[TEXT BLOCK]:
━━━━━━━━
Field peas, alfalfa and clovers are the main hosts of the pea aphid (Acrythosiphon pisum). Other legumes, including lentils, fababeans, vetches, sweet clover, sweet peas, trefoil and dry beans are also hosts.
Adult pea aphids are soft-bodied, slow-moving, and range in colour from light to dark green. They are pear shaped, about 3 mm (1/8 in.) long and 1.5 mm (1/16 in.) wide, with long slim legs. The antennae of the pea aphid show narrow dark bands at the tip of each segment. The nymphs are smaller but closely resemble the adults.
Pea aphids overwinter as eggs on leaves and stems of perennial legumes (ex, on the crowns of clover or alfalfa). In the spring, when plants resume growth, a small, light green, wingless female hatches from each egg. These aphids, which are all females and are called "stem mothers", can reproduce without mating. They feed on the growing plants and give birth to female young. Some aphids of the second and third generations become winged and migrate to field peas and other acceptable host plants. There they feed and produce wingless females that give rise to winged and wingless females.
Aphids develop from birth to maturity in 5 to 50 days depending on the weather. The optimum temperatures for rapid development of pea aphids range from about 23 - 28ºC. All pea aphids are female throughout spring and summer. A summer female can produce 50-150 young during her life. If the host crop is cut during spring or summer, the winged aphids leave to search for new plants on which to live.
In late September or October, winged males and wingless females are produced. These mate and the females lay eggs on leaves and stems. There may be seven to 15 generations per year.
━━━━━━━━
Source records
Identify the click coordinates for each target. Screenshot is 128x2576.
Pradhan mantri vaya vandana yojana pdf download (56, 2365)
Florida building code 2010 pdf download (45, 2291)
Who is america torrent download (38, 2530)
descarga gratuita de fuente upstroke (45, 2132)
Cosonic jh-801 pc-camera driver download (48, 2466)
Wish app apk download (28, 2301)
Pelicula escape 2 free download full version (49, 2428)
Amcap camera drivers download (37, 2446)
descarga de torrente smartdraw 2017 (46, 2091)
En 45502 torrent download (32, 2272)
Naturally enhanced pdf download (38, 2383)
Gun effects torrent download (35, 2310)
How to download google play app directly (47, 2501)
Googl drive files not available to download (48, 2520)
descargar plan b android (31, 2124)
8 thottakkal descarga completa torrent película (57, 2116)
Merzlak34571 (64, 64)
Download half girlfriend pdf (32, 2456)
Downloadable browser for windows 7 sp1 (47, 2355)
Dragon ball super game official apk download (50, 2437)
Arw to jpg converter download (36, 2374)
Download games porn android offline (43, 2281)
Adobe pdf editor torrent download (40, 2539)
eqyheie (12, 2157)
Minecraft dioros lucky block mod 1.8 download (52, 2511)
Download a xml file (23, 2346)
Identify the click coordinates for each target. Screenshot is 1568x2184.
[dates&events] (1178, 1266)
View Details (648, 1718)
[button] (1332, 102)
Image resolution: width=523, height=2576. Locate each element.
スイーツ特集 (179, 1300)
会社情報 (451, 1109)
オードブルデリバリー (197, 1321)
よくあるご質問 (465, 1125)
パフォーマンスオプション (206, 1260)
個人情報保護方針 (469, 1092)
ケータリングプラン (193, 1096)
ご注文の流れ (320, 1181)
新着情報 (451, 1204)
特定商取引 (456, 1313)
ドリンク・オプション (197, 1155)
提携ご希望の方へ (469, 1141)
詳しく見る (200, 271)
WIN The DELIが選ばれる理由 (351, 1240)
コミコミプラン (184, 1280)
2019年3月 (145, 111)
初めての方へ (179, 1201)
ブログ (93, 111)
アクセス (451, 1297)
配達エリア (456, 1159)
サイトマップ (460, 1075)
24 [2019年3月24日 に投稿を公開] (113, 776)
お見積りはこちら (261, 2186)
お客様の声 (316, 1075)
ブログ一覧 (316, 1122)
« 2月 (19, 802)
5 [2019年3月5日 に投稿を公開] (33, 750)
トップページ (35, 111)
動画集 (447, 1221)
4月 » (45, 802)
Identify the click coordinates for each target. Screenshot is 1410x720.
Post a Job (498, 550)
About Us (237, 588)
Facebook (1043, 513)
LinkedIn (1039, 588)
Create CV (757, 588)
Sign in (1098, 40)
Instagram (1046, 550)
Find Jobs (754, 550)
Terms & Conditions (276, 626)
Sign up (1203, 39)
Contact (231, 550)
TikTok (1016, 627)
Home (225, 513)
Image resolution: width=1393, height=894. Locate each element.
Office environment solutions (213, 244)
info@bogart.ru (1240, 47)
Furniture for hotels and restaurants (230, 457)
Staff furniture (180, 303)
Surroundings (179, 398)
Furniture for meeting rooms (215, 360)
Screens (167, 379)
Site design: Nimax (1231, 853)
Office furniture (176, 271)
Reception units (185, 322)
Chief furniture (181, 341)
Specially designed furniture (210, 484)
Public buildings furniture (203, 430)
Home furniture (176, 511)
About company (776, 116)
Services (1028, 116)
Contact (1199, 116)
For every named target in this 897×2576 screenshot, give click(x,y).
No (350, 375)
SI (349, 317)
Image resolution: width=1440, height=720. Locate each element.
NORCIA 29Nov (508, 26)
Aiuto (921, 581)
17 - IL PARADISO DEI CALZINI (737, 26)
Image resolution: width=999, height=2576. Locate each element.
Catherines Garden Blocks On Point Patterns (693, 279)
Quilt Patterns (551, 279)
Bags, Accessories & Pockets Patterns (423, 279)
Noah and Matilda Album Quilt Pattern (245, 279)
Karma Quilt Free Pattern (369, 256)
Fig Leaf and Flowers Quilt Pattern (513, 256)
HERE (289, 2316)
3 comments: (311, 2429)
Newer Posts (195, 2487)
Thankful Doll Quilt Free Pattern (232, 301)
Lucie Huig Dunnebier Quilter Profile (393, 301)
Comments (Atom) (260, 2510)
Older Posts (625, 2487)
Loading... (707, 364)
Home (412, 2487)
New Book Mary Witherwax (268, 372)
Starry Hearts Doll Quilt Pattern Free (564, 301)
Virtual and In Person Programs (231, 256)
━━━━━━━━
[YOUR GOAL]: In the pea aphid text above, turn the paragraph beginning "Aphids develop from birth to maturity" into a short bulleted list that keeps its main facts.

[COMPLETED TASK]:
- Development from birth to maturity takes 5 to 50 days, depending on the weather.
- Development is fastest at about 23–28ºC.
- All pea aphids are female through spring and summer.
- A summer female produces 50–150 young in her lifetime.
- If the host crop is cut in spring or summer, winged aphids leave to find new plants.